Supporting information for Fig. 5. (A) EDTA and high-salt treatment of microsomes in HEK293T cells transiently expressing wild-type or 3L mutant (3L) FH-XBP1u were analyzed by Western blotting. Calnexin (CNX) and GAPDH were used as the control membrane and cytosolic protein, respectively. (B) Kyte and Doolittle hydrophobicity plots for HR2 of WT and 3L mutant XBP1u (window size: 9) are visualized using a ProtScale analysis implemented in ExPASy (web.expasy.org/protscale/). (C) Variants of FH-XBP1u transiently expressed in HeLa cells were costained with Sec61β. (Scale bars, 10 μm.) (D) FH-XBP1u variants translated with RRL were coimmunoprecipitated with SRP54. XBP1u was detected by autoradiography, whereas SRP54 was detected by immunoblotting. (E) Posttranslational ER-targeting assay of FH-XBP1u[W256A] and FH-XBP1u[W256A/3L]. Total protein before fractionation is shown as the input.
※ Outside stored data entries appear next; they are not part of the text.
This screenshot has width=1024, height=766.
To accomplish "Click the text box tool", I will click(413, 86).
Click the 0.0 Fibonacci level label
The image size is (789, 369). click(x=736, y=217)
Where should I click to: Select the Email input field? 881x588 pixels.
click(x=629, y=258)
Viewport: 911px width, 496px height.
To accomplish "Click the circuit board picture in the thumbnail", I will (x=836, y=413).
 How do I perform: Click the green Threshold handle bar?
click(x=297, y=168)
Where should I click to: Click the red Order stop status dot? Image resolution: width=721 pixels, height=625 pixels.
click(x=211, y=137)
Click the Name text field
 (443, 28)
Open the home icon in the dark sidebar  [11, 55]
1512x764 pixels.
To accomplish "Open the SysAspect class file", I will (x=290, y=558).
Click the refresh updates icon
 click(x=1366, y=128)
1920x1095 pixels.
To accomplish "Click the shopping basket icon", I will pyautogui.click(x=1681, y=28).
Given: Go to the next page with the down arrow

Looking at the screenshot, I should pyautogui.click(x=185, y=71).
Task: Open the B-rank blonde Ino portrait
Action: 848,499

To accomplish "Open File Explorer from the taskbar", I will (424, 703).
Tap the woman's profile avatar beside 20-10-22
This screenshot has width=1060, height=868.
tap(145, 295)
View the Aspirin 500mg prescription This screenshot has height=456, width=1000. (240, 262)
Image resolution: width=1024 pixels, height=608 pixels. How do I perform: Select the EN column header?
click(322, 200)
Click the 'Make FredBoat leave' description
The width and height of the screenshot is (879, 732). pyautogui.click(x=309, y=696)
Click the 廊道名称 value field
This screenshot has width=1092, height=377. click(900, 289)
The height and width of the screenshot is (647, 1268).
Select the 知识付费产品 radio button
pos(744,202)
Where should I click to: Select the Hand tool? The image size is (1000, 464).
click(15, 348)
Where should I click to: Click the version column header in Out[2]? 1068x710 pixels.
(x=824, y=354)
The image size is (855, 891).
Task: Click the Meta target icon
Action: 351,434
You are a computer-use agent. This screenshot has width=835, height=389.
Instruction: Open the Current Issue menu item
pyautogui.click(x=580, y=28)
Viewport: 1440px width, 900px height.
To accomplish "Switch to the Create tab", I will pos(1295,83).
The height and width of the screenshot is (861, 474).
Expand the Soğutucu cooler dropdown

Floated and bottom fractions are shown. The presence and absence of the ER membrane (EKRM) are indicated by “−” and “+”, respectively. Additional information is provided in Materials and Methods.

Fig. 6.

Working model of translational pausing in SRP-mediated localization of XBP1 mRNA. (A) Canonical SRP pathway (Left) and the noncanonical SRP pathway reported here (Right) are indicated. In the latter case, newly synthesized XBP1u is paused at the C terminus region of the nascent XBP1u polypeptide. Under such conditions, HR2 is located just outside of the ribosomal tunnel and is recognized by SRP. The SRP-bound RNC complex associated with its own XBP1u mRNA is recruited to the translocon via SR. After pausing, XBP1u is completely translated, but cannot be inserted into the ER owing to rejection of the translocon. Rejected XBP1u carrying NLS is quickly transported into the nucleus. In contrast, the pausing-defective mutant XBP1u[W256A], whose HR2 cannot be recognized by SRP, is translated and transported into the nucleus. SS, signal sequence, including the signal anchor. (B) Under ER stress, XBP1u mRNA associated with paused RNC on the translocon is efficiently spliced by activated IRE1α, leading to production of the active transcription factor XBP1s, which up-regulates unfolded protein response (UPR) target genes to mitigate ER stress.

Fig. S4.

Splicing efficiency and membrane localization efficiency of XBP1u mRNA. (A) Relationship between splicing efficiency and membrane localization efficiency of XBP1u mRNA according to Figs. 2C and 5 D and E is shown. The bar indicates SD. (B) Primary structure of variants of XBP1u and C-terminal extended XBP1u, XBP1u+s. PS, pausing sequence; WA, W256A. (C) Membrane localization efficiencies of XBP1u variant mRNA transiently expressed in HEK293T cells were quantified as described in Fig. 2C. Bars indicate SD. *P < 0.05 (n = 4) using ANOVA. n.s., nonsignificant difference.